En este juego capitalista, el lenguaje se prefigura como una ideología configurante. No podríamos precisar el génesis lingüístico, pero es posible vaticinar su fin, debido a que el lenguaje usado por nosotros es instrumental, no muy distante de como usamos las tuercas y los tornillos. Pobre es sinónimo de paria, y los parias somos esos que andamos en la tierra sin ser de ella, que dormimos sin tener cama propia y que comemos lo que nos toca. En este sistema de señas fonéticas la mayoría estamos obligados a aceptar la lógica de que en la nevera hay agua, dos perniles sin pechuga, y una onza de pan mohoso.
“Cada uno vive como puede”, es una de estas tuercas eufemísticas. Es obvio, vivimos juntos pero separados en un inmenso abismo de tristeza. Yo y tú, alcanzan su progreso en el Tú o Yo. Es cierto, la ética capitalista cristiana es un abanico grande de posibilidades, pero sus ajustes según las leyes han creado un pueblo flotante: los pobres.
A medida que crece este segmento poblacional crecen las leyes ajustadas a fines utilitaristas. La élite gobernante, si acaso no los teóricos políticos, se han dado cuenta que el nuevo sujeto político es la multitud y, la forma conveniente de ejercer su aparato de control es legislando sobre lo que antes era solo privado: la droga, el sexo, la ecología, el aborto, la homosexualidad, los animales, etc.
Nosotros los pobres somos la humanidad, pero no los hombres. La fuerza, pero no la fuerza indispensable.
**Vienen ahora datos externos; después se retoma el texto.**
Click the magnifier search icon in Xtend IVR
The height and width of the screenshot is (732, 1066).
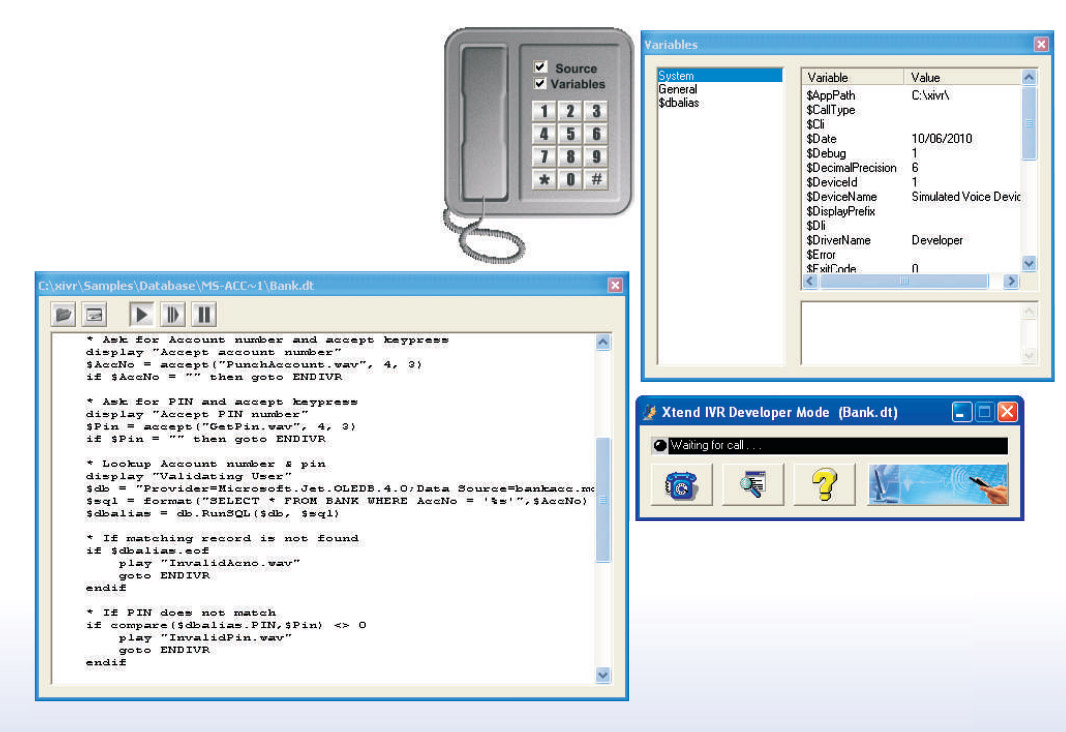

Las teorías eugenésicas maltusianas demostraron que la población tiende a crecer en progresión geométrica, mientras que los alimentos sólo aumentan en progresión aritmética, ergo, las guerras son necesarias y benéficas para la humanidad. El lenguaje eufemístico ha sido el asesino de la convivencia. “juntos pero diferentes”, “blanco y negro”, “Amor a la humanidad, odio al hombre”.
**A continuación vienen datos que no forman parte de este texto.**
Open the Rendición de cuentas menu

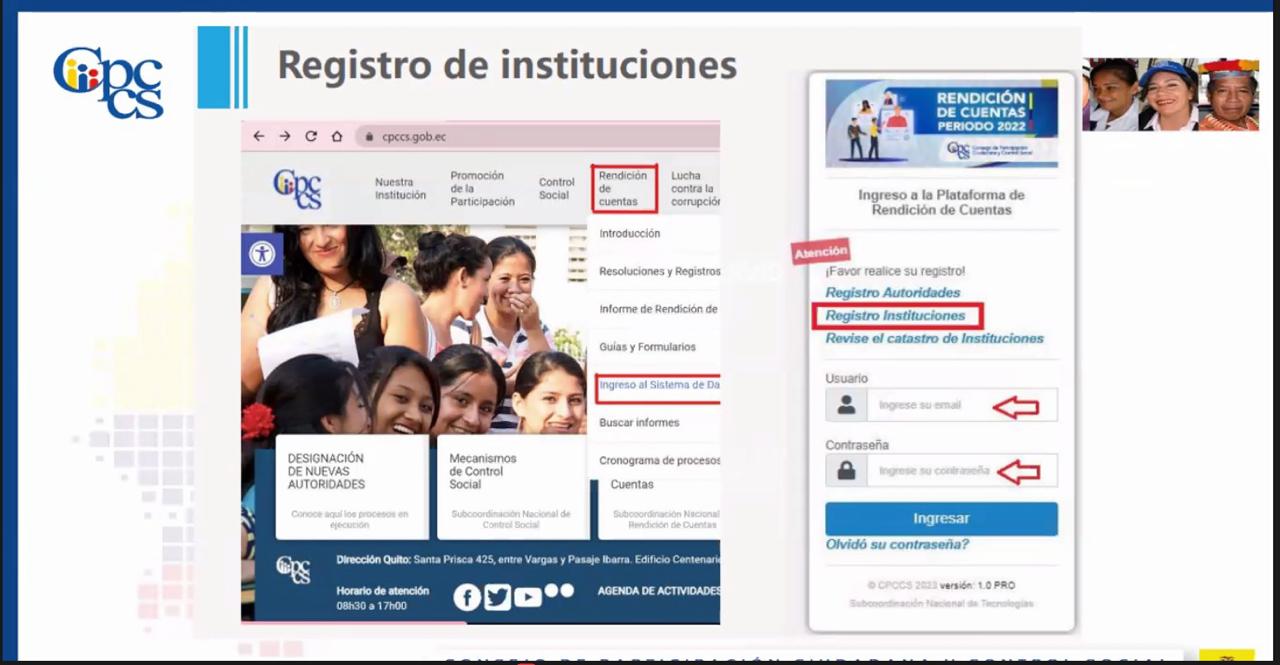tap(623, 189)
De igual forma occidente, la civilización cimentada en la muerte y el sufrimiento ha barrido a Dios de un plumazo, para apagar la conciencia que dicta sin cesar las leyes que encadenan y no liberan. El viejo Rousseau acertó utópicamente al decir que una sociedad ideal no se debe tener tanto para no esclavizar al otro, ni menos, para no ser esclavo de nadie. Las leyes cumplen su objetivo.
En esta civilización mal llamada moderna, no se prepara a los pobres para la vida, sino para conseguir empleo con el cual obtener comida, vestido y techo. Esto es lo esencial, claro. Hay que buscar esto, sin dejar de hacer aquello, es decir, obtener el conocimiento de quién soy, porqué hago esto y que debo esperar. El problema es que se enseña a los hombres a amar el martillo, los sellos y las monedas, lo cual es la gloria de la técnica, pero anulan el espíritu de conocimiento que capacita al individuo para obtener su felicidad. Hoy la academia se siente satisfecha con enseñar a sumar, restar y aprender a leer. La educación tiene muchos significados, pero el hambre uno solo: deseo de pan. Nosotros los pobres no nos conformamos con menos. La tierra es de todos, pero no todos la poseen. Nosotros los pobres no somos un pueblo escogido por la divinidad, somos el residuo del capitalismo y su programa de ideales que nació muerto.